#### What you will do
All lines with the word "Select" are to be found and copied from the listing.

#### Provided records
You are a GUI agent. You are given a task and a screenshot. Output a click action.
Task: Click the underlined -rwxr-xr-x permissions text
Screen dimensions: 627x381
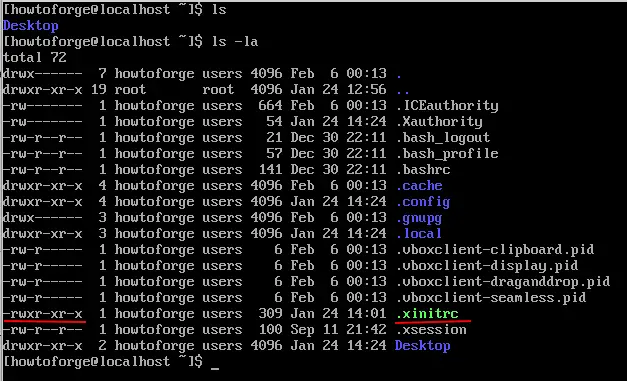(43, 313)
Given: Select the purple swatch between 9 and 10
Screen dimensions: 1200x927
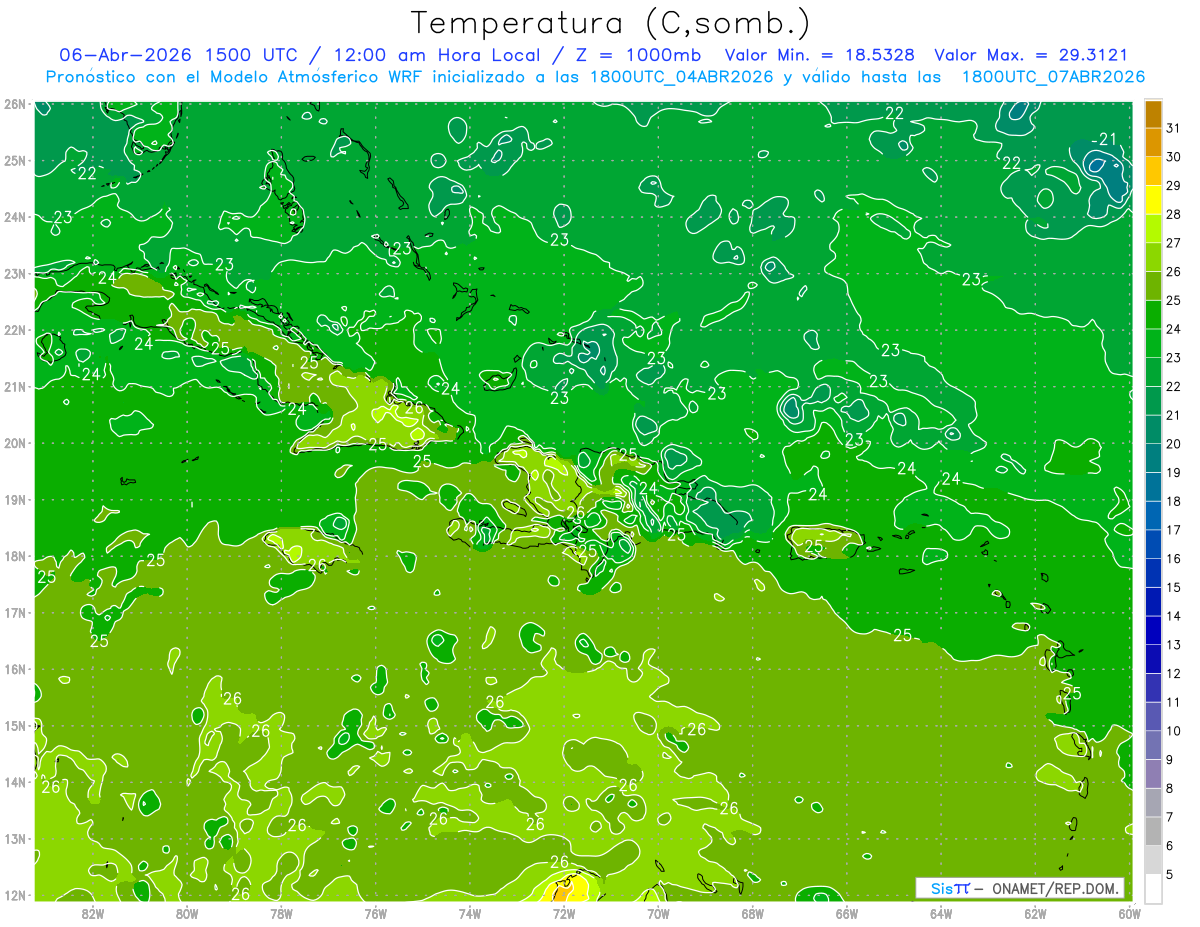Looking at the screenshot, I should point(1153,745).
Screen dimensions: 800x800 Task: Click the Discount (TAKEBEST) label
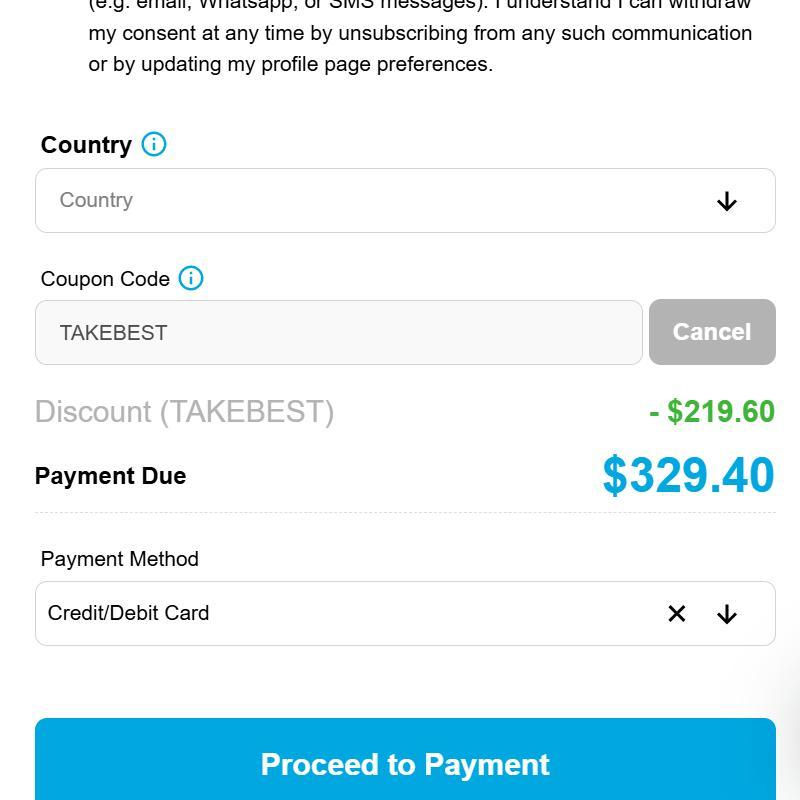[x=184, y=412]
--
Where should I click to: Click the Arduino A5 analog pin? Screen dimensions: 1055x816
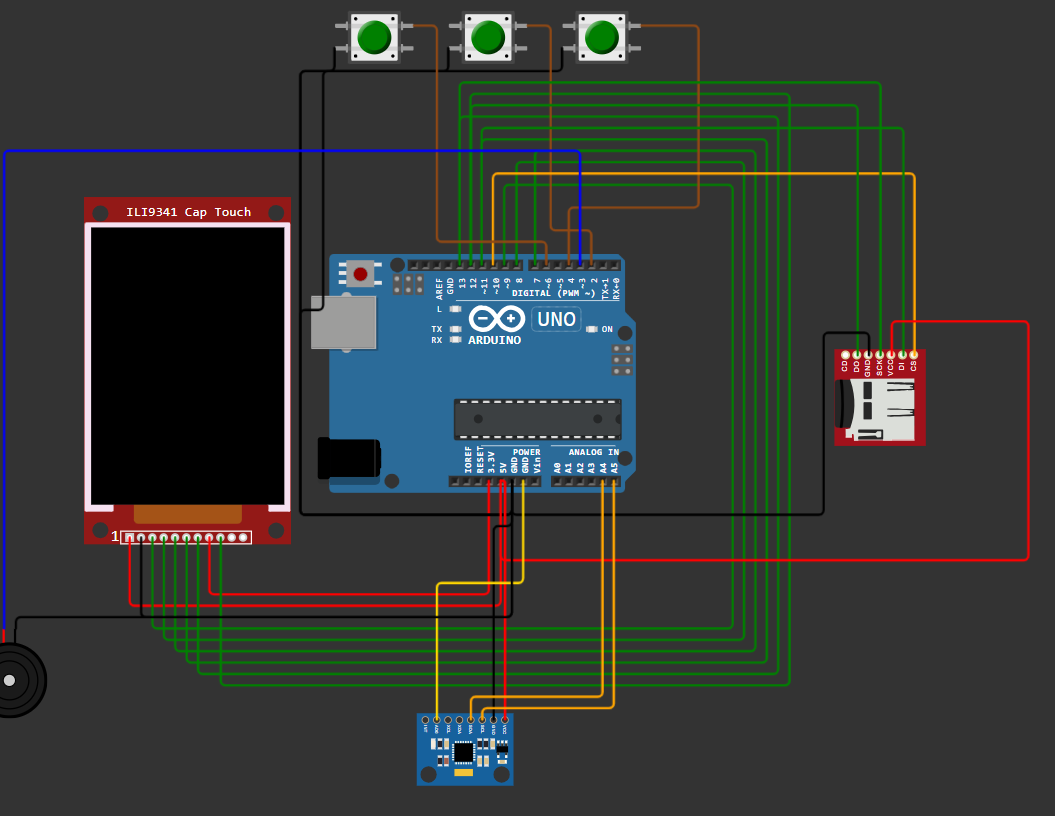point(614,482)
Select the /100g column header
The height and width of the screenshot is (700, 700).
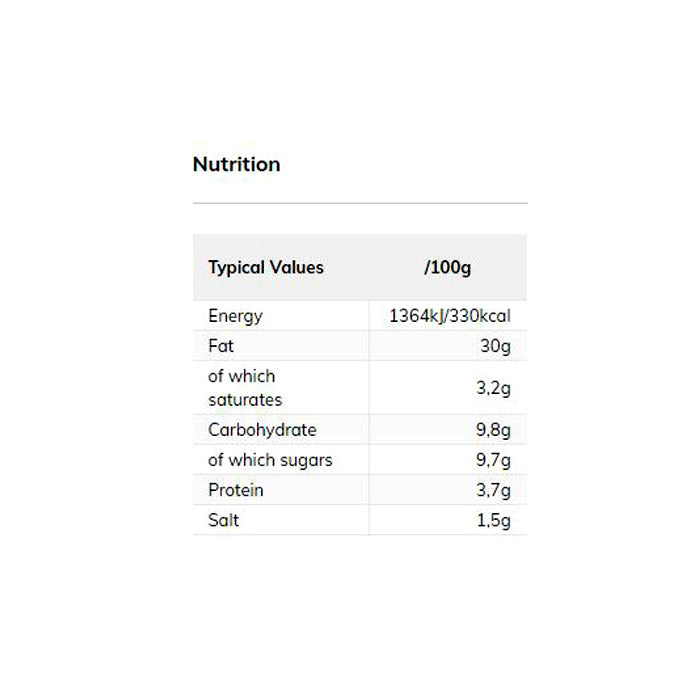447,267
==
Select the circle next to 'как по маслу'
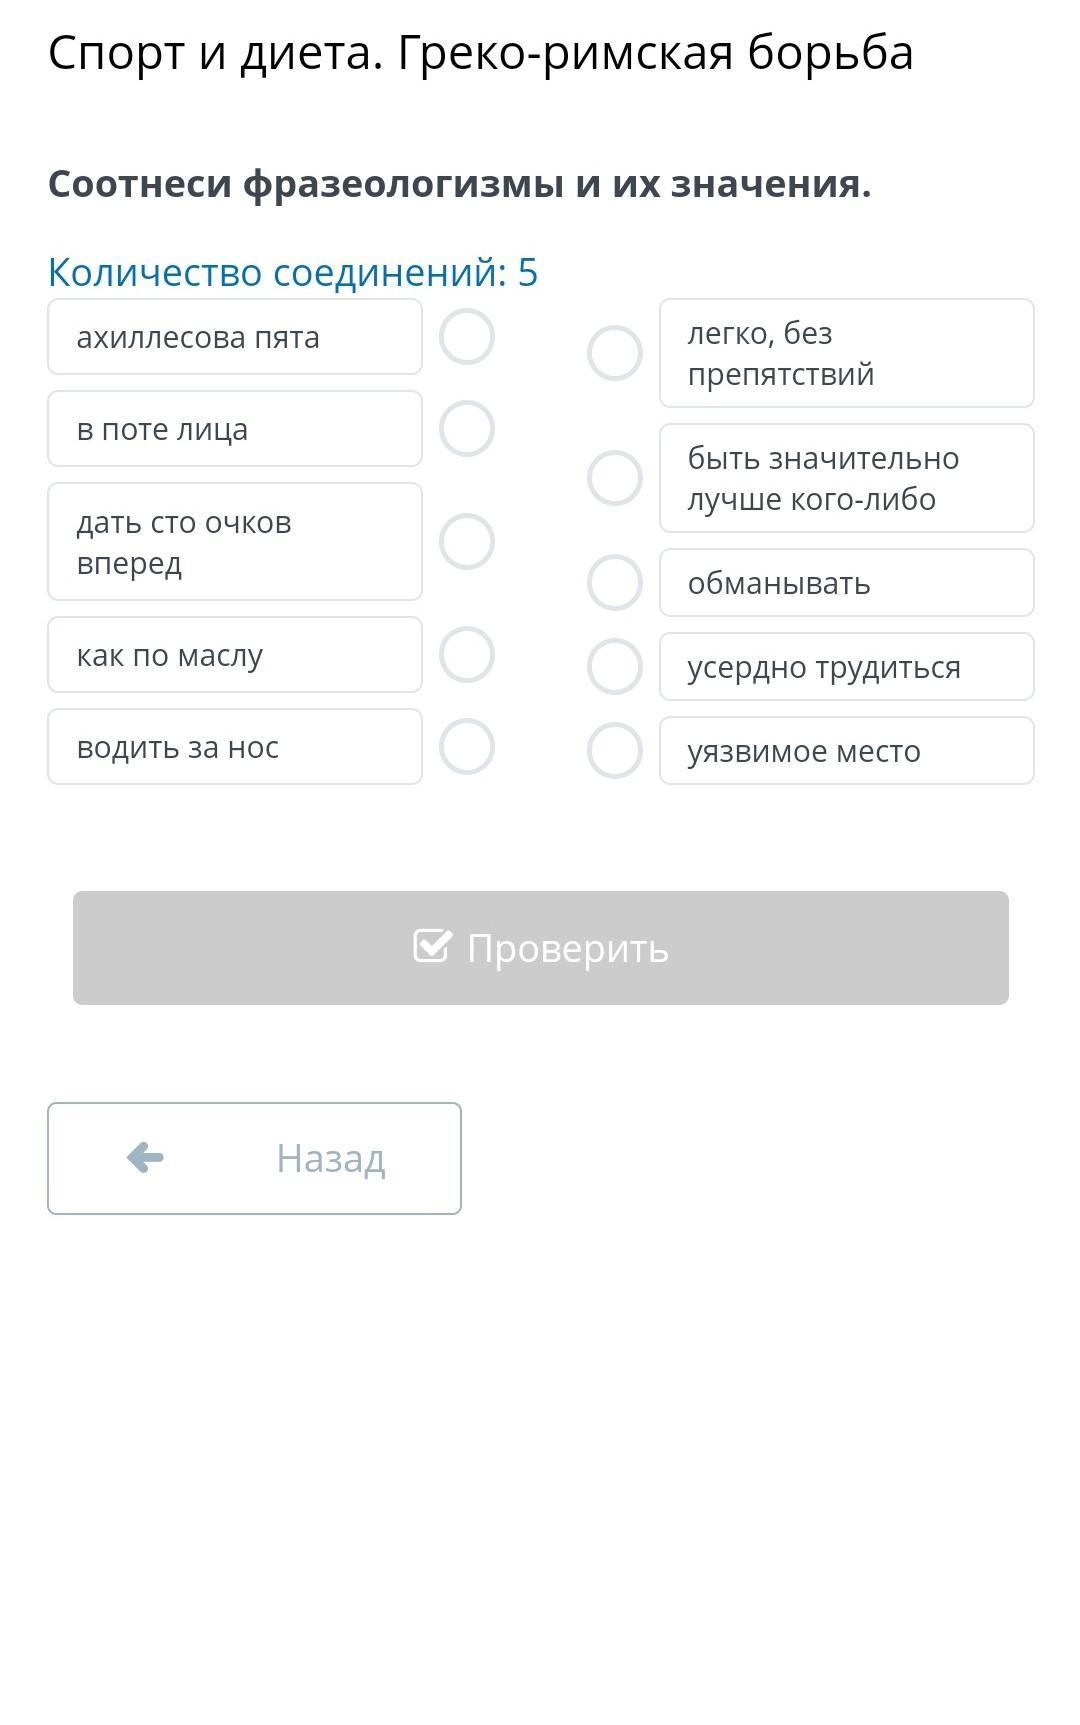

#### Solution to this problem
Given: Select the purple swatch between 9 and 10
Select the /100g column header
Select the circle next to 'как по маслу'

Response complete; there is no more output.